Here is my high level take: most AI researchers I trust recognize that AI alignment is at least fiendishly hard and probably impossible. This breaks down into at least two parts. First, codifying the values of a group of people is hard and impossible to do neutrally, since many sets of reasonable desiderata fail various impossibility theorems, not to mention the practical organizing difficulties. Second, ensuring the AI generalizes and behaves correctly according to a based on supervised learning over a set of examples is likely impossible, due to the well-known problems of out-of-distribution behavior.
Of course, we can't let the perfect be the enemy of the better. We must strive to align our systems better over time. Some ways include: (a) hybrid systems that use provably-correct subsystems; (b) better visibility, vetting, and accountability around training data; (c) smart regulation that requires meaningful disclosure (such as system cards); (d) external testing, including red-teaming; (e) reasoning out loud in English (not in neuralese!); and more.
Below I'll list each quote and rewrite them with elaboration to unpack some unstated assumptions. (These are my interpretations; they may be different than what the authors intended.)
> 1: This is oddly a case to signify there is value in an AI moderation tools - to avoid bias inherent to human actors.
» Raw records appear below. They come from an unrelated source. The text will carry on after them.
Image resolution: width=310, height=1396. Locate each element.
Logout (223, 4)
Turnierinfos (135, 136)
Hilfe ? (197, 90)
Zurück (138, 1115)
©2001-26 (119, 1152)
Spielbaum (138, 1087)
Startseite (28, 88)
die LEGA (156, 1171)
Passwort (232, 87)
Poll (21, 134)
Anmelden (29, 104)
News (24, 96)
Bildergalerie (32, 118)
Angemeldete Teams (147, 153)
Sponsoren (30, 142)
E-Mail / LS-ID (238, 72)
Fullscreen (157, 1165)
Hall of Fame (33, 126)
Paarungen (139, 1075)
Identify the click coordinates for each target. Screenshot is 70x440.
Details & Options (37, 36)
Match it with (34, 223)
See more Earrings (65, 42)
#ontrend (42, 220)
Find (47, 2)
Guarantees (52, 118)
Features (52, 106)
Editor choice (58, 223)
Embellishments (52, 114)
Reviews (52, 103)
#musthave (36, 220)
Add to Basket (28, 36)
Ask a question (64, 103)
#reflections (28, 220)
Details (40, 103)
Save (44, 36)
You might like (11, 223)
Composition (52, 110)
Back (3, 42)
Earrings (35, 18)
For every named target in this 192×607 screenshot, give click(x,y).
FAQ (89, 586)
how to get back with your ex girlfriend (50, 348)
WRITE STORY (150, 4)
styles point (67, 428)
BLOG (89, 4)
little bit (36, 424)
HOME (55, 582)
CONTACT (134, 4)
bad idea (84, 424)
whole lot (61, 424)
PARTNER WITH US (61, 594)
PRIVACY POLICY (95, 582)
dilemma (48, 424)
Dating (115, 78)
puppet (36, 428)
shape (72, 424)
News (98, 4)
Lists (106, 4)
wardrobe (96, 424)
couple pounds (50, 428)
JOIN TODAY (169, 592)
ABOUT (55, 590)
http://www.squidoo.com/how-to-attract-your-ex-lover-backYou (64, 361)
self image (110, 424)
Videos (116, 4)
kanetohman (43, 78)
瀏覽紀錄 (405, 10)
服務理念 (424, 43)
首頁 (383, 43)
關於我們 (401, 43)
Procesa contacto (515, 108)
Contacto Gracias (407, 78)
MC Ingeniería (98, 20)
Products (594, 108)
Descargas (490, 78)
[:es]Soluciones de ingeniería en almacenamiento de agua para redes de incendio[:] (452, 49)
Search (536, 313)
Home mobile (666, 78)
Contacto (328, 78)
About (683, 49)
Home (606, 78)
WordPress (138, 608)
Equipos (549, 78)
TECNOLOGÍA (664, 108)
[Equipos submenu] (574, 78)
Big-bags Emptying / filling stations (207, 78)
"To the extent (1) AI moderation tools don't have conflicting interests (such as an ownership stake in a business); (2) their decisions are guided by some publicly stated moderation guidelines; (3) they make decisions openly with chain-of-thought, then such decisions may be more reliable and trustworthy than decisions made by a small group of moderators (who often have hidden agendas)."
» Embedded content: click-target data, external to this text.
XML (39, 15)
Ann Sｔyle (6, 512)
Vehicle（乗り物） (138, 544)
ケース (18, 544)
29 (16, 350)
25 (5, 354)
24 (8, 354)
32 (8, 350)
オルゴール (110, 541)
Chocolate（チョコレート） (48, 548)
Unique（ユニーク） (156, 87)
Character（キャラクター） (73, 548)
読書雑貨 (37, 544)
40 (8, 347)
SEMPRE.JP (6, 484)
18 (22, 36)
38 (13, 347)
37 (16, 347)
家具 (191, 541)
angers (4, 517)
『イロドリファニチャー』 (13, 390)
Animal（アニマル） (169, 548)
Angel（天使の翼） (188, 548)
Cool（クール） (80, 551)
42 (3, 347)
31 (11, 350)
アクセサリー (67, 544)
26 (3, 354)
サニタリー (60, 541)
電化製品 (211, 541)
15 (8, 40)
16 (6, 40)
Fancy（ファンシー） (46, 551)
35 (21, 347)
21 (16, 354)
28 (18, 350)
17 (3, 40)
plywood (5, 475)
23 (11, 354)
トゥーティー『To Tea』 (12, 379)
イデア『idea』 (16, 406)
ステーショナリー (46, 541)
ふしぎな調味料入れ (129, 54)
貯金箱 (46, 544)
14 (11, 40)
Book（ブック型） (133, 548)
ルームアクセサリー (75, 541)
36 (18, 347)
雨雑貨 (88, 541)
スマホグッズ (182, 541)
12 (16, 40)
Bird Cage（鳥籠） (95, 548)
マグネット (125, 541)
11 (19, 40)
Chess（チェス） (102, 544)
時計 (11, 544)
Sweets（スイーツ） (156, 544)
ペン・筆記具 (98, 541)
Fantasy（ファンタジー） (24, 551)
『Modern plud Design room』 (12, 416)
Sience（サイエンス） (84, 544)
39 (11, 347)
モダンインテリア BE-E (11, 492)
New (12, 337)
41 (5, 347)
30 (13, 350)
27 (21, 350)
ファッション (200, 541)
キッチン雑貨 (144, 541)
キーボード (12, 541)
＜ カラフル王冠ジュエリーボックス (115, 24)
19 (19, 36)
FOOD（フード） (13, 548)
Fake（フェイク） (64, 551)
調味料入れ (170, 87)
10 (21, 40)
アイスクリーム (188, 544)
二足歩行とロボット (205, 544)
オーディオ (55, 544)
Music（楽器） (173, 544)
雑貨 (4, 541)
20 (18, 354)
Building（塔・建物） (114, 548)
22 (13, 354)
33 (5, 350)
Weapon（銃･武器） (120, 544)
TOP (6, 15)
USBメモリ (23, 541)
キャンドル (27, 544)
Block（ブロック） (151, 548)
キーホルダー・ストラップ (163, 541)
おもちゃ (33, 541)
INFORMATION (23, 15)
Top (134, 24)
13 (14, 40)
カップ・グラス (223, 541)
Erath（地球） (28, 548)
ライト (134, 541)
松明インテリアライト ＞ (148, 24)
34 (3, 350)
> 2: Do you understand how AI tools are trained?
"In the pretraining phase, LLMs learn to mimic the patterns in the training text. These patterns run very deep. To a large extent, fine-tuning (e.g. with RLHF) shapes the behavior of the LLM. Still, some research shows the baseline capabilities learned during pretraining still exist after fine-tuning, which means various human biases remain."
Does this sound right to the authors? From what I understand, when unpacked in this way, both argument structures are valid. (This doesn't mean the assumptions hold, though.)
Do you understand how AI tools are trained?